As holiday season is upon us and people’s minds are drifting to thoughts of relaxing on a tropical beach with a book in one hand and a pina colada in the other, a recent case held by the European Court of Justice has ruled that an employee’s commission should be taken into consideration when calculating their holiday pay.

The case of Locke v British Gas involved a sales consultant for the energy company who earned an average of 60 per cent of his salary from commission payments.

When he took annual leave in December 2011, Mr Locke was only paid his basic salary as part of his annual leave and so made a claim for the outstanding holiday pay he believed he was owed.

The Advocate General of the European Court of Justice ruled that commission should be included in holiday pay. He deemed that the proper levels of holiday pay were required under the Working Time Directive in order for workers to enjoy their leave and not face the prospect of financial hardship.

Also, because Mr Locke’s job as a sales consultant meant that his role was intrinsically linked to the earning of commission, The Advocate General concluded that the commission should be included.

This will have a significant impact for employers.

Employees earning commission as part of their salary will now be entitled to have this reflected in their holiday pay. However, employers will not have to pay commission on holiday entitlements which exceed the minimum level of annual leave set out in the Working Time Directive.
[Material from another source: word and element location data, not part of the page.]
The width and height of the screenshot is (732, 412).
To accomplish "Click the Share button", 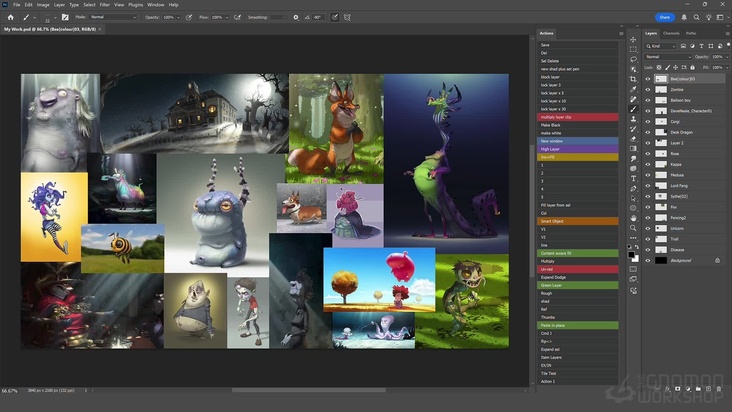I will [664, 17].
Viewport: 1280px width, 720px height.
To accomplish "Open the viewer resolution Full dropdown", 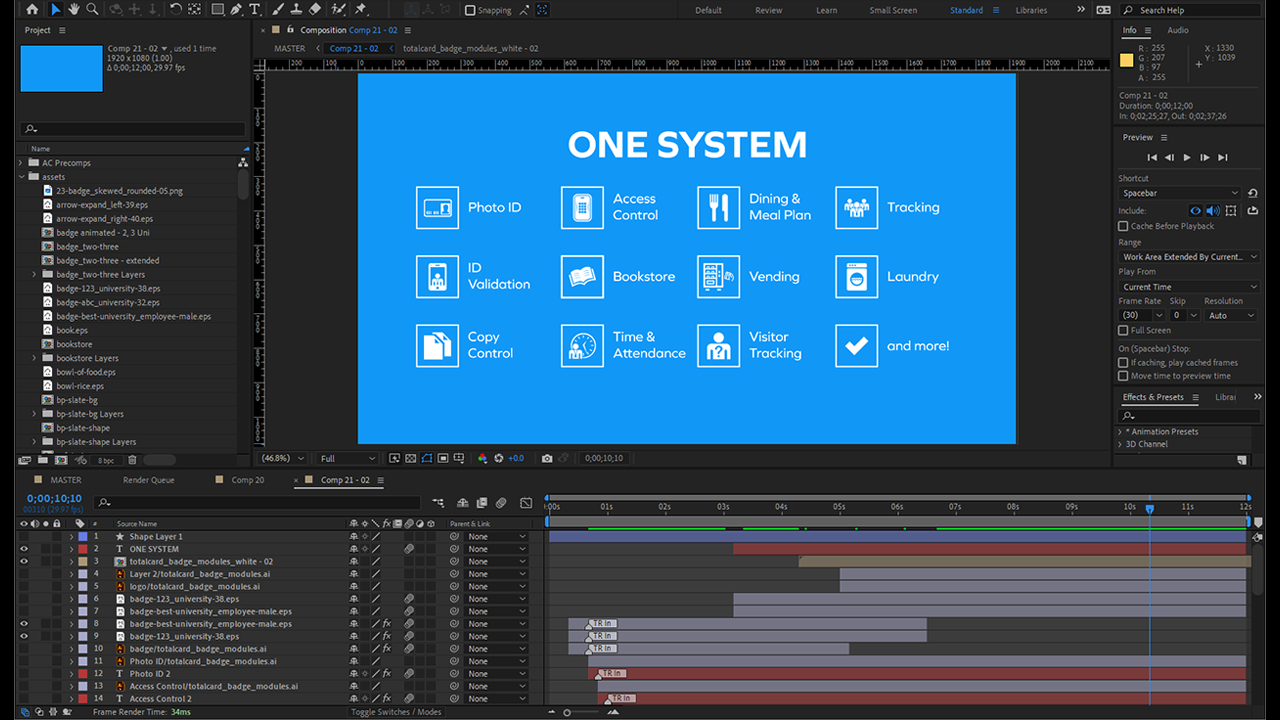I will (x=346, y=458).
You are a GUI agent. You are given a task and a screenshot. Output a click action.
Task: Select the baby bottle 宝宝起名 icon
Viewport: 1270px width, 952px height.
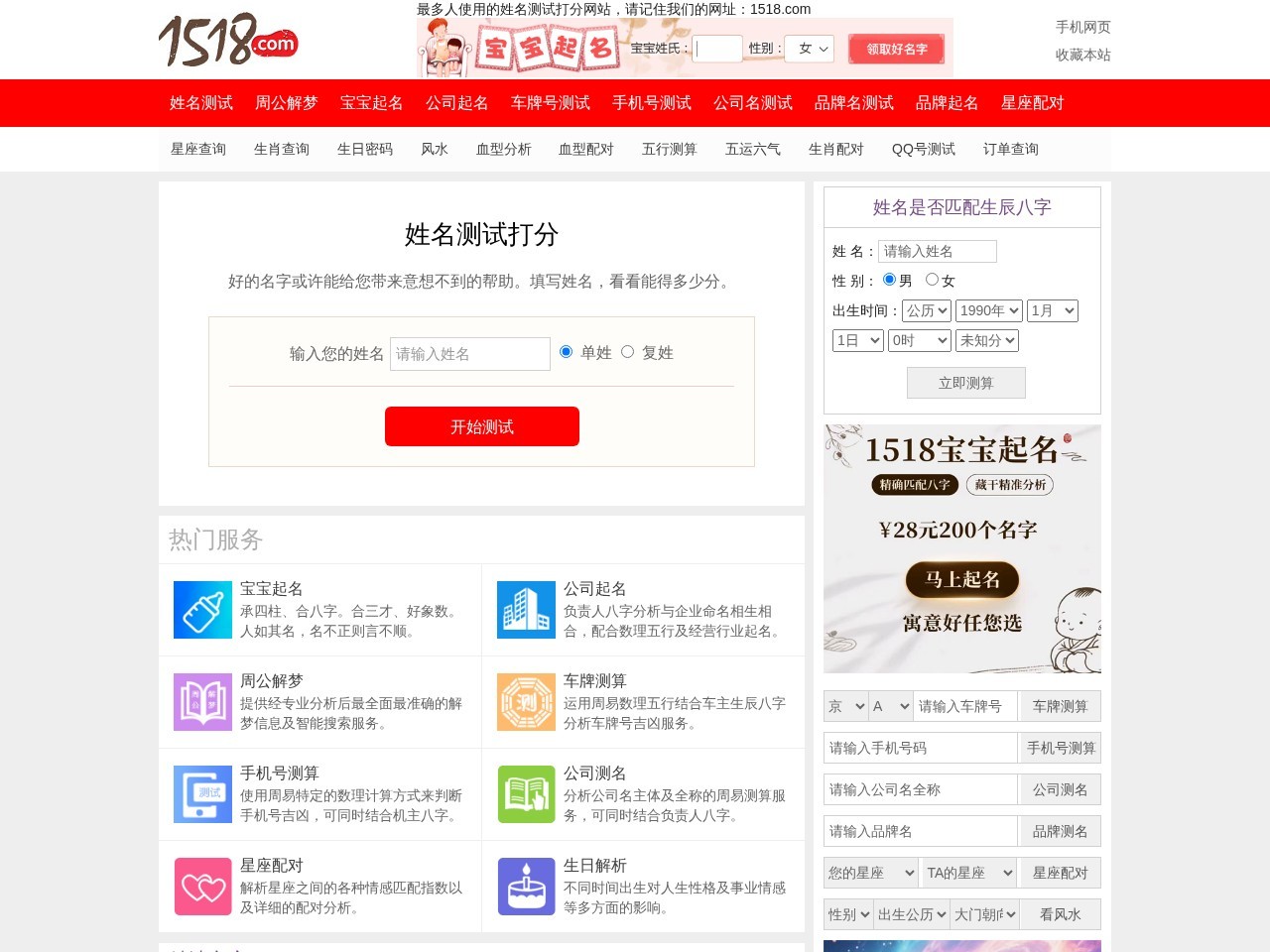pos(202,610)
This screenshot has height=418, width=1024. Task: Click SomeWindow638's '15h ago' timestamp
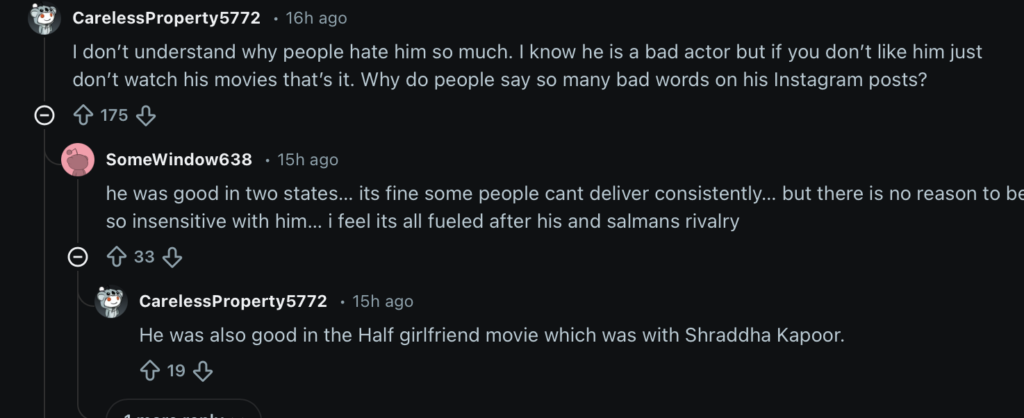pos(308,160)
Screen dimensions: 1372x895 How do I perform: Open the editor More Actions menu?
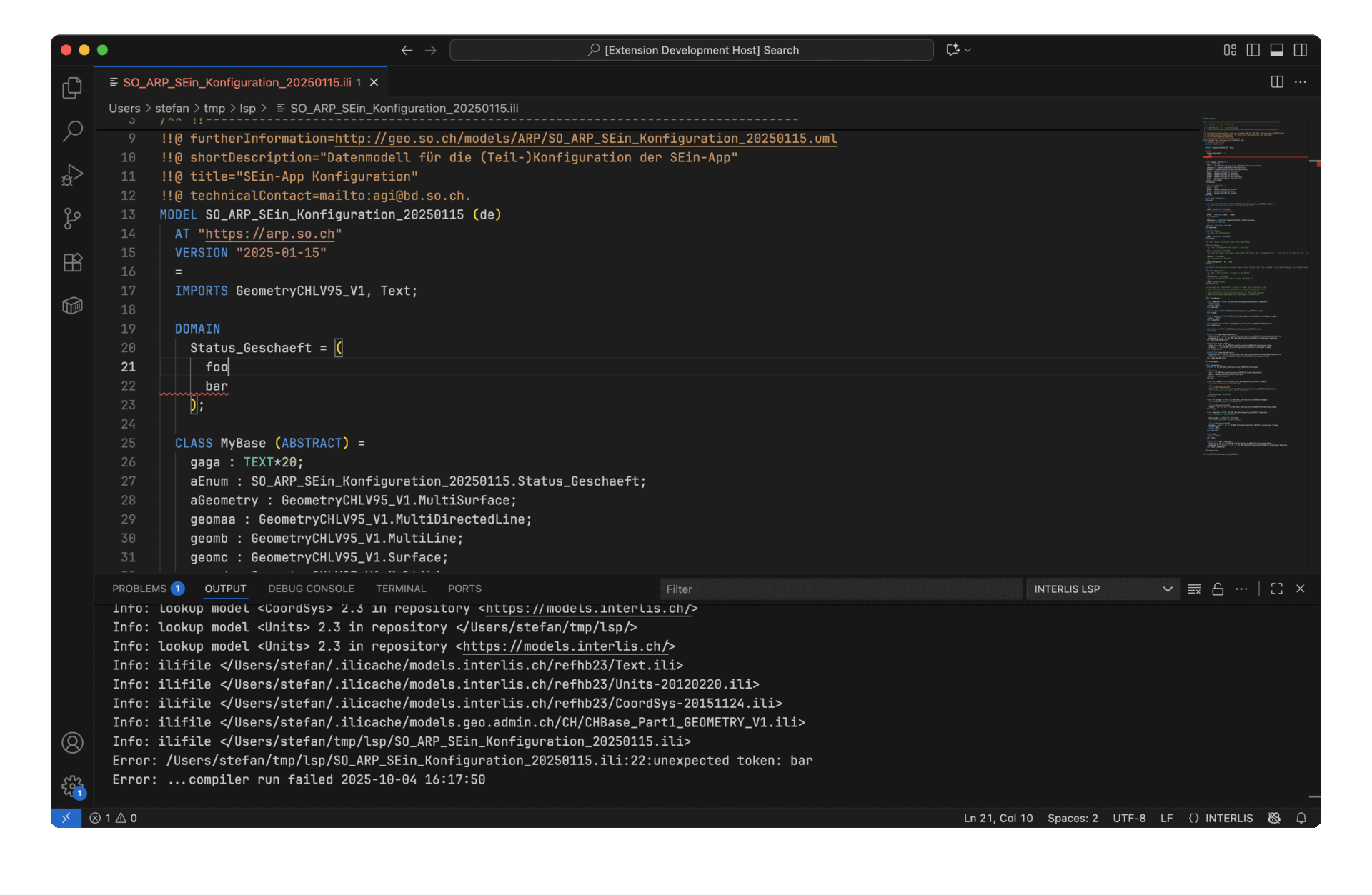pyautogui.click(x=1301, y=82)
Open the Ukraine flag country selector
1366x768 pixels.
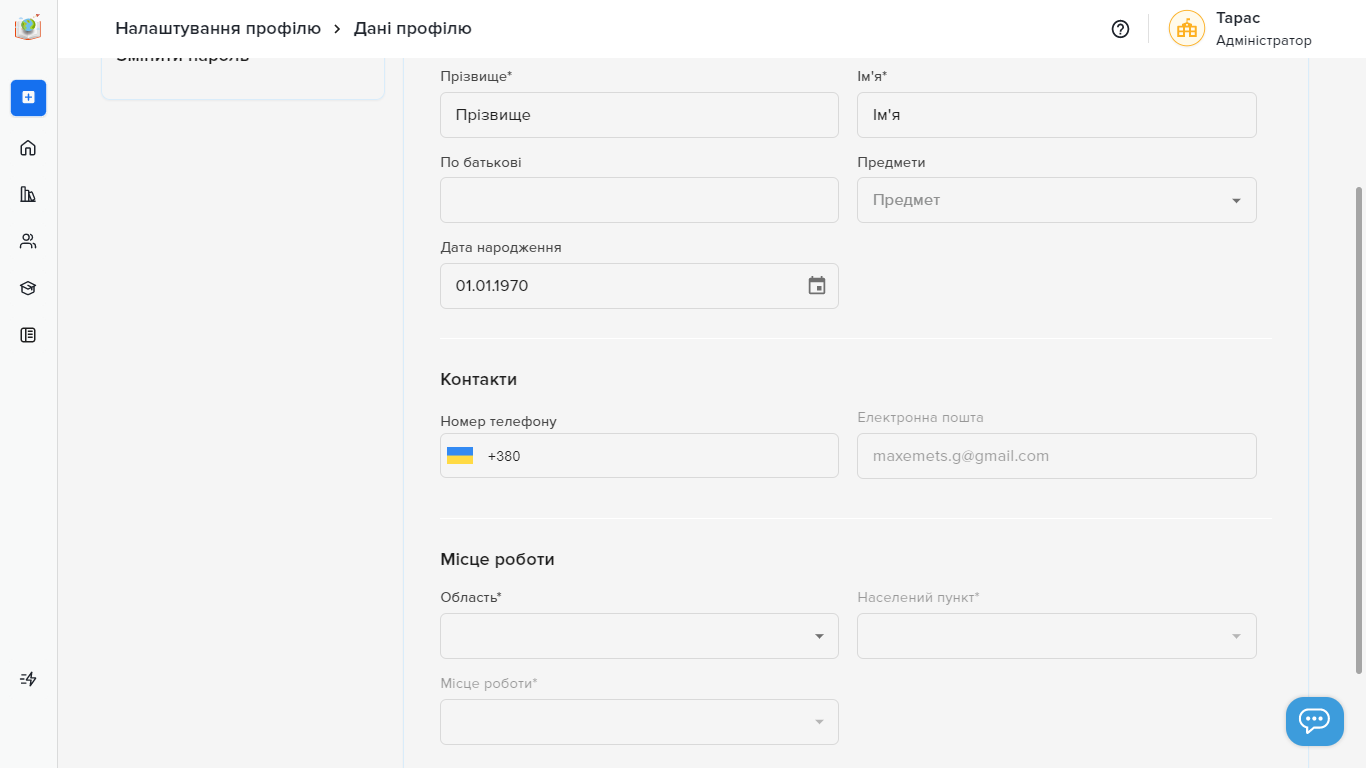460,456
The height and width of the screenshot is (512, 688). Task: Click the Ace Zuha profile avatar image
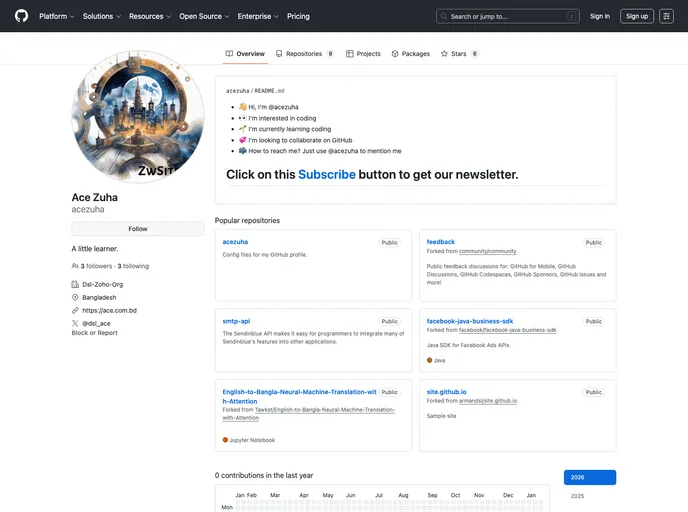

This is going to provide employers with a major headache especially those in sectors where commissions form a significant part of their reward strategy. Complicated holiday pay calculations will have to be made. To avoid this, businesses may want to consider reviewing an individual’s commission payments over a twelve month cycle.

Although UK tribunals are yet to interpret the case and how it sits with UK law on holiday pay, it’s expected that this will be addressed sooner rather than later.